Non è il momento dello sconforto al ministero dell’Economia. Anzi. Il giorno dopo lo strano vertice europeo dei ministri delle Finanze (qui l’articolo di ieri), con il ministro Giovanni Tria che ha abbandonato anzitempo i lavori, saltando anche l’incontro con la stampa, c’era più di un motivo per credere che le cose tra Roma e Bruxelles si stessero mettendo male. E molto. Forse alla fine è davvero così. Ma questo non toglie che sperare in un accordo finale sulla manovra è lecito. Ma soprattutto non è il caso di fasciarsi la testa prima che si sia rotta.

L’Europa ha chiesto all’Italia di rivedere i principali saldi di bilancio sui quali poggia l’intera ex finanziaria, a partire dal deficit. Per il governo gialloverde non se ne parla, perché vorrebbe dire gettare alle ortiche l’intero impianto, per non dire filosofia, della stessa legge di Bilancio. Dunque, muro contro muro.

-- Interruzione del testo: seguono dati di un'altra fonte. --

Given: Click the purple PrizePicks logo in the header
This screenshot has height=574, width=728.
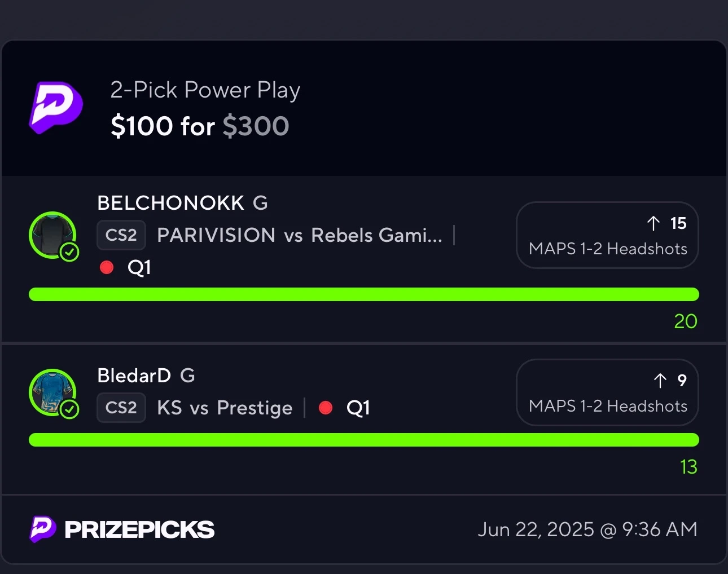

Non è però il caso di farsi prendere dal panico, almeno secondo Pasquale Lucio Scandizzo, economista in forza a Tor Vergata e consigliere dello stesso ministro Tria. Una procedura di infrazione, semmai arriverà, può essere vista anche da un altro punto di vista.

“Non credo che si possa ancora dare per certa la procedura di infrazione, questo è bene premetterlo. Dopo l’Eurogruppo di ieri c’è ancora margine di dialogo con l’Europa”, spiega Scandizzo. “Quello che noi dobbiamo fare è evidente: spiegare al meglio la manovra del governo, nelle sue dimensioni complessive, nei suoi numeri e i nei suoi dettagli, distinguendo le previsioni dagli obiettivi. Un’operazione di comunicazione”.

Il consigliere di Tria, ha bene in mente la strada per evitare la collisione con l’Europa. “Il compito e l’obiettivo del governo è nella sostanza riuscire a trasmettere all’Europa il senso della qualità di questa manovra, illustrandola al meglio, soprattutto per quanto riguarda gli investimenti. Che ci sono, va detto e ripetuto”. Scandizzo riflette poi sui lavori all’Eurogruppo, che i più hanno interpretato come il segno della rottura definitiva tra Roma e Bruxelles.

“Non mi pare che dall’Eurogruppo siano arrivate reazioni così negative. Ci possono certamente essere delle osservazioni a monte e delle azioni a valle, sulla cui parte formale però non decide la Commissione Europea ma il Consiglio. Il massimo che possiamo rischiare è sì una procedura di infrazione, che però costituisce un procedimento con garanzie per entrambe le parti coinvolte e un esito non prevedibile a priori. Che cosa voglio dire? Che la procedura di infrazione, la cui fase formale deve essere promossa dal Consiglio come detto, non è una condanna, ma un procedimento che prevede tra l’altro la possibilità di ricorso, ed è stato previsto per garantire i diritti di entrambe le parti e cioè lo stesso Consiglio europeo e il governo del paese interessato”.